How to complete this task
When you reach the line containing "Task: Click Loyalty" in the entries below, please begin setting down lines exactly, stop only after the last one, and add nothing else.

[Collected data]

┄┄┄┄┄┄┄┄┄┄

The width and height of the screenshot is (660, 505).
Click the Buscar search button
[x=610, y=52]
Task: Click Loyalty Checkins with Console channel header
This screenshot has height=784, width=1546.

┄┄┄┄┄┄┄┄┄┄

Answer
Task: Click Loyalty Checkins with Console channel header
This screenshot has height=784, width=1546.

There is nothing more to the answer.